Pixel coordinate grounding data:
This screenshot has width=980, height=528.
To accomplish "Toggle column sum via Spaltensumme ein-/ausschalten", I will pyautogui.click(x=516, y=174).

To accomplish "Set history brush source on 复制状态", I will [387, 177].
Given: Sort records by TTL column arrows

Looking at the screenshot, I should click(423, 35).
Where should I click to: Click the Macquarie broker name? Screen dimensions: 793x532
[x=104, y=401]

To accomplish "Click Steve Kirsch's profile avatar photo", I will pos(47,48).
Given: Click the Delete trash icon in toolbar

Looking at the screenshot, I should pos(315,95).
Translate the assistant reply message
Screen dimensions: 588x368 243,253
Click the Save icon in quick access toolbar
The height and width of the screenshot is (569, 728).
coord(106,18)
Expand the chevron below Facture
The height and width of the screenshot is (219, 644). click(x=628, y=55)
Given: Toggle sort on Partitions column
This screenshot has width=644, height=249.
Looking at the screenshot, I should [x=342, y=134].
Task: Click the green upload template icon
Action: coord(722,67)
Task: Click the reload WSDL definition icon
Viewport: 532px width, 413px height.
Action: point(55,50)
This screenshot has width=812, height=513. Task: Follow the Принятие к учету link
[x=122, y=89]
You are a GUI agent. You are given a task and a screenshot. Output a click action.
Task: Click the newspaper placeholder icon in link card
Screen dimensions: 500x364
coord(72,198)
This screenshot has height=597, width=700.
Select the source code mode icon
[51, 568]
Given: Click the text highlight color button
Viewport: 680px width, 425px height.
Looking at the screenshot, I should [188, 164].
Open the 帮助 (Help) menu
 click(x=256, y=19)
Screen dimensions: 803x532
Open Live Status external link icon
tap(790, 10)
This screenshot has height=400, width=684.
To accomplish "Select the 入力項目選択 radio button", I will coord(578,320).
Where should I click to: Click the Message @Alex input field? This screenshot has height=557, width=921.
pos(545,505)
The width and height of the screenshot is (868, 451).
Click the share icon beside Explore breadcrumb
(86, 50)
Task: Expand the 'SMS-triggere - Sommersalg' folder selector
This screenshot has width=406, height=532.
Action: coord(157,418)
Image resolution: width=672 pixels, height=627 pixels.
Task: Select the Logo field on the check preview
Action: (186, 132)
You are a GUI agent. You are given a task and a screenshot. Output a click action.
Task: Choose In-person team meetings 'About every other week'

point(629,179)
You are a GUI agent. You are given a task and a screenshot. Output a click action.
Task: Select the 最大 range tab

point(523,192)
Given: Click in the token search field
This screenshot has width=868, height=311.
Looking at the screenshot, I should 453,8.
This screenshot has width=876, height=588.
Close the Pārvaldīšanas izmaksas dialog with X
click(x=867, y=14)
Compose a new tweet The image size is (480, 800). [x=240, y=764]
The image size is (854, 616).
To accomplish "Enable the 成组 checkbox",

### WORK TASK
All entries above are to be reproduced exactly.

### EXERCISE RESPONSE
This screenshot has width=980, height=528.
To accomplish "Toggle column sum via Spaltensumme ein-/ausschalten", I will pyautogui.click(x=516, y=174).

To accomplish "Set history brush source on 复制状态", I will [387, 177].
Given: Sort records by TTL column arrows

Looking at the screenshot, I should click(423, 35).
Where should I click to: Click the Macquarie broker name? Screen dimensions: 793x532
[x=104, y=401]

To accomplish "Click Steve Kirsch's profile avatar photo", I will pos(47,48).
Given: Click the Delete trash icon in toolbar

Looking at the screenshot, I should pos(315,95).
Translate the assistant reply message
Screen dimensions: 588x368 243,253
Click the Save icon in quick access toolbar
The height and width of the screenshot is (569, 728).
coord(106,18)
Expand the chevron below Facture
The height and width of the screenshot is (219, 644). click(x=628, y=55)
Given: Toggle sort on Partitions column
This screenshot has width=644, height=249.
Looking at the screenshot, I should [x=342, y=134].
Task: Click the green upload template icon
Action: coord(722,67)
Task: Click the reload WSDL definition icon
Viewport: 532px width, 413px height.
Action: point(55,50)
This screenshot has width=812, height=513. Task: Follow the Принятие к учету link
[x=122, y=89]
You are a GUI agent. You are given a task and a screenshot. Output a click action.
Task: Click the newspaper placeholder icon in link card
Screen dimensions: 500x364
coord(72,198)
This screenshot has height=597, width=700.
Select the source code mode icon
[51, 568]
Given: Click the text highlight color button
Viewport: 680px width, 425px height.
Looking at the screenshot, I should [188, 164].
Open the 帮助 (Help) menu
 click(x=256, y=19)
Screen dimensions: 803x532
Open Live Status external link icon
tap(790, 10)
This screenshot has height=400, width=684.
To accomplish "Select the 入力項目選択 radio button", I will coord(578,320).
Where should I click to: Click the Message @Alex input field? This screenshot has height=557, width=921.
pos(545,505)
The width and height of the screenshot is (868, 451).
Click the share icon beside Explore breadcrumb
(86, 50)
Task: Expand the 'SMS-triggere - Sommersalg' folder selector
This screenshot has width=406, height=532.
Action: coord(157,418)
Image resolution: width=672 pixels, height=627 pixels.
Task: Select the Logo field on the check preview
Action: (186, 132)
You are a GUI agent. You are given a task and a screenshot. Output a click action.
Task: Choose In-person team meetings 'About every other week'

point(629,179)
You are a GUI agent. You are given a task and a screenshot. Output a click action.
Task: Select the 最大 range tab

point(523,192)
Given: Click in the token search field
This screenshot has width=868, height=311.
Looking at the screenshot, I should 453,8.
This screenshot has width=876, height=588.
Close the Pārvaldīšanas izmaksas dialog with X
click(x=867, y=14)
Compose a new tweet The image size is (480, 800). [x=240, y=764]
The image size is (854, 616).
To accomplish "Enable the 成组 checkbox",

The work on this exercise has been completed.